Extract provided:
==================================================
Nope. Still won't install. Thanks anyways.
GAH! This is really annoying me now... Anybody fancy paypal-ing me £300 so I can get that new Mac Mini I've wanted for ages?  Lol. Hmmmmmmm I really am puzzled... I have no idea what could be causing this... Does it jsut have a compatability issue with EVERYTHING Microsoft...?

- Bowshi -

- EDIT -










I have jsut realised, neither of these dialogue boxes came up the last 69854789 times I've tried to install Flash when it always used to... Does this mean there is a problem with my ActiveX that won't let Flash install?

- Bowshi -


----------



## hewee (Oct 26, 2001)

Maybe your IE setting are to high and it is keeping you from installing the plug-in.


----------



## Bowshi (Nov 25, 2006)

Nope. Tried it. Still screwed. THIS. IS. ANNOYING. ME.
In a few days this will all be over. Cos I'm either gonna get flash to work or this computer is getting sledgehammered.
I've tried uninstalling everything I have install since upgrading flash. Still screwed.

- Bowshi -


----------



## Augie65 (Mar 24, 2005)

I believe that you have corrupt files from all the installs and uninstalls you have
run. You might try the Windows Installer CleanUp Utility.
Run the Flash Player uninstaller. Then try the cleanup utility and then try a new install of
Flash Player. Save it to your desktop and close all programs and then run the installer.


----------



## Bowshi (Nov 25, 2006)

Thanks... Thanks everyone for all the help you have given me! You have no idea how much stress I'm under cos of one simple lil programmer. When gamer doesn't get flash... Gamer crush! 
Well, I shall try your program and try a reinstall.

- Bowshi -


----------



## Bowshi (Nov 25, 2006)

Augie65 said:


> I believe that you have corrupt files from all the installs and uninstalls you have
> run. You might try the Windows Installer CleanUp Utility.
==================================================
Raw data:
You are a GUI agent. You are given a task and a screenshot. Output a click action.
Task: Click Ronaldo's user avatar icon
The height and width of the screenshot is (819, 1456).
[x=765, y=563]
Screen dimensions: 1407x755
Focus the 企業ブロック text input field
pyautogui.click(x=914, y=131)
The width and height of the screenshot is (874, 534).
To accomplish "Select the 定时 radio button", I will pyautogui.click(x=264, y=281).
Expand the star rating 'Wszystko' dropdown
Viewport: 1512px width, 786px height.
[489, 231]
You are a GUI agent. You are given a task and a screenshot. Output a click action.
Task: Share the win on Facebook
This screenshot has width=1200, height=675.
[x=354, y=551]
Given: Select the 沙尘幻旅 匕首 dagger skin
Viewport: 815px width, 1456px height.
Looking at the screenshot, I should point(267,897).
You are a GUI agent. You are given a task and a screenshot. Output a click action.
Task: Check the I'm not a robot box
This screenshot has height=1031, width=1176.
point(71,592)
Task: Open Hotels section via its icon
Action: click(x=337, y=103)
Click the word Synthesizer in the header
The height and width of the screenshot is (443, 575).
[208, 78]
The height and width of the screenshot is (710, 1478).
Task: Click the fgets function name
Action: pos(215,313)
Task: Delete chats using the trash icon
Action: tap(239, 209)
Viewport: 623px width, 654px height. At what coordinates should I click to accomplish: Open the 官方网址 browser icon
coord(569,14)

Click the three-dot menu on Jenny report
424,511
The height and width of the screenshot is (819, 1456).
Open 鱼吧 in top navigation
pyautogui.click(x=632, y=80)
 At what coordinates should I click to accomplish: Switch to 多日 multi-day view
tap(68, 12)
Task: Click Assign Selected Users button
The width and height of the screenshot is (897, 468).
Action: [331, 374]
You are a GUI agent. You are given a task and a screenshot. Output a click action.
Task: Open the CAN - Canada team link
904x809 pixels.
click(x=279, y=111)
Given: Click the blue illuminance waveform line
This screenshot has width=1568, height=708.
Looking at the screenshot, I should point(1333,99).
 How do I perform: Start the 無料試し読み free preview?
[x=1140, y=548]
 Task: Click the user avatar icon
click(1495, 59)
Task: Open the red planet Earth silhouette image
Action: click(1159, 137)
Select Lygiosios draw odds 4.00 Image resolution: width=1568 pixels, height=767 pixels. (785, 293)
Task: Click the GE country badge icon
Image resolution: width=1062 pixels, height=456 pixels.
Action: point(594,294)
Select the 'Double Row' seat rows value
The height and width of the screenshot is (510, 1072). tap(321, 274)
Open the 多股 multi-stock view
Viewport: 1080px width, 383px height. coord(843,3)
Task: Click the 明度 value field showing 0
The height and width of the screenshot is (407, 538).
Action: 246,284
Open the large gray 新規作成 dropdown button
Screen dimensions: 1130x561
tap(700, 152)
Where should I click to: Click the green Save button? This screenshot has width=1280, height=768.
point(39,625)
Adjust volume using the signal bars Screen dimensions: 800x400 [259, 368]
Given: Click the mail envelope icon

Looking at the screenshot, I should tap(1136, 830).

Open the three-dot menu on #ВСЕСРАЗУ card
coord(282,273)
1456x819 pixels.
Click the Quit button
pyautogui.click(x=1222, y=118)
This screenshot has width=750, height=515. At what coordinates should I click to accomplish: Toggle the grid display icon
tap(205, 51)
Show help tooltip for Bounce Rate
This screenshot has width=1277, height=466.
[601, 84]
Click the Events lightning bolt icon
==================================================
To-do list:
1. Can you write out the passage of the Flash Player thread starting at "Nope. Tried it." and ending at "is getting sledgehammered."?
2. Answer these questions from the Flash Player thread:
(a) How much money does Bowshi jokingly ask someone to send for a new Mac Mini?
(b) According to hewee, what settings might be too high and blocking the plug-in install?
(c) What utility does Augie65 suggest trying?

Answer list:
1.
Nope. Tried it. Still screwed. THIS. IS. ANNOYING. ME.
In a few days this will all be over. Cos I'm either gonna get flash to work or this computer is getting sledgehammered.

2.
(a) £300
(b) The IE settings
(c) The Windows Installer CleanUp Utility